It was in Stansted airport’s Pink Elephant car park that I realised all the adults were going home. It was early January 2007 and we had just returned from Mum’s funeral in Derry. I watched as uncles and aunts ambled over to their cars, and there the three of us were left: me, 25, my girlfriend, Jade, 26, and my little brother, Declan, who had just turned 16. I was now his legal guardian.
This moment shouldn’t have been a surprise. Mum had been ill, on and off, for eight years and, in her last 12 months, had made plans for what would happen if she didn’t make it. It was a no-brainer when she asked: “What about Declan?” “I’ll look after him,” I instantly replied.
At the wake and the funeral, I had laid it out to anyone who asked (everyone asked): “We’re going to move into Mum’s house for three years, get Declan through his GCSEs and A-levels, then he can go to university if he wants and we’ll go back to London.”
Jade and I both worked in the music industry, Jade with a management company and me as a music journalist. We had just bought our first flat, in Stoke Newington, east London, and we did as we pleased. We were young and having fun.
Standing in that car park, the ramifications began to rush through my head. This was it: we were actually going to move into Mum’s house, in a quiet cul-de-sac on the outskirts of Chelmsford, Essex. We would become commuters and do whatever it was people did when they had a 16-year-old child to look after. The carefree times were over.

RECORDS FOR THE TASK:
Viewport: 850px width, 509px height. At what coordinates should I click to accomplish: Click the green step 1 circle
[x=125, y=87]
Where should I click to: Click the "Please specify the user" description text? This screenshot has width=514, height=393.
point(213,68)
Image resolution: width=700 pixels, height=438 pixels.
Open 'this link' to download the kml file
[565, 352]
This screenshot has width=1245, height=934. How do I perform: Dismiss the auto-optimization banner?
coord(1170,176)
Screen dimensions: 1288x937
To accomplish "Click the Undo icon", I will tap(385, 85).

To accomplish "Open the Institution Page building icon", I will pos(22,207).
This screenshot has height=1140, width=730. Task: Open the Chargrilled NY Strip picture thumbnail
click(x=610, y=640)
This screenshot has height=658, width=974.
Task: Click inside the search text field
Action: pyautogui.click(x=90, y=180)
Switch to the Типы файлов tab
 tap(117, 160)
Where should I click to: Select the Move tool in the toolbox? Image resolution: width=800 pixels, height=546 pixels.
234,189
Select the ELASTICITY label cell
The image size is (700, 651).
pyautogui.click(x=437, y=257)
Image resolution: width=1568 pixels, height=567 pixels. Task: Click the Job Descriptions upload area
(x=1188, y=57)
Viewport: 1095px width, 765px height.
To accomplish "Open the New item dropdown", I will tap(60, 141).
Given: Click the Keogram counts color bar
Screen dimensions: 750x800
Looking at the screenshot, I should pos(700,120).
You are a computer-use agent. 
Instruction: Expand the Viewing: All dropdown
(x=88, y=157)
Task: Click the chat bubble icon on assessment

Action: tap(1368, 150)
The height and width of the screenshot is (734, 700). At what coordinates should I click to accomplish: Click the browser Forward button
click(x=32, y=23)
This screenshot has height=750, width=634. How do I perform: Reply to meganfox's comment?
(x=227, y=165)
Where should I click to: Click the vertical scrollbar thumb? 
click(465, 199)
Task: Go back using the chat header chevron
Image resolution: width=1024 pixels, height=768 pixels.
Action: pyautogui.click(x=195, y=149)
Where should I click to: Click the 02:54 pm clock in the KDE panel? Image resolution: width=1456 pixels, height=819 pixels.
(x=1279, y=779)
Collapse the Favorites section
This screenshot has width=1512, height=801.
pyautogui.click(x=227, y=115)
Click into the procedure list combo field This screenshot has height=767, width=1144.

WHAT TO DO:
1 – Please write out the passage about becoming a younger brother's guardian, word for word from start to end.
2 – From the rows, pull out the lines that begin at the one containing "I will pos(22,207)." and stop after the one containing "tap(117, 160)", copying each line unchanged.

SOLUTIONS TO THE PROBLEMS:
1 –
It was in Stansted airport’s Pink Elephant car park that I realised all the adults were going home. It was early January 2007 and we had just returned from Mum’s funeral in Derry. I watched as uncles and aunts ambled over to their cars, and there the three of us were left: me, 25, my girlfriend, Jade, 26, and my little brother, Declan, who had just turned 16. I was now his legal guardian.
This moment shouldn’t have been a surprise. Mum had been ill, on and off, for eight years and, in her last 12 months, had made plans for what would happen if she didn’t make it. It was a no-brainer when she asked: “What about Declan?” “I’ll look after him,” I instantly replied.
At the wake and the funeral, I had laid it out to anyone who asked (everyone asked): “We’re going to move into Mum’s house for three years, get Declan through his GCSEs and A-levels, then he can go to university if he wants and we’ll go back to London.”
Jade and I both worked in the music industry, Jade with a management company and me as a music journalist. We had just bought our first flat, in Stoke Newington, east London, and we did as we pleased. We were young and having fun.
Standing in that car park, the ramifications began to rush through my head. This was it: we were actually going to move into Mum’s house, in a quiet cul-de-sac on the outskirts of Chelmsford, Essex. We would become commuters and do whatever it was people did when they had a 16-year-old child to look after. The carefree times were over.

2 –
To accomplish "Open the Institution Page building icon", I will pos(22,207).
This screenshot has height=1140, width=730. Task: Open the Chargrilled NY Strip picture thumbnail
click(x=610, y=640)
This screenshot has height=658, width=974.
Task: Click inside the search text field
Action: pyautogui.click(x=90, y=180)
Switch to the Типы файлов tab
 tap(117, 160)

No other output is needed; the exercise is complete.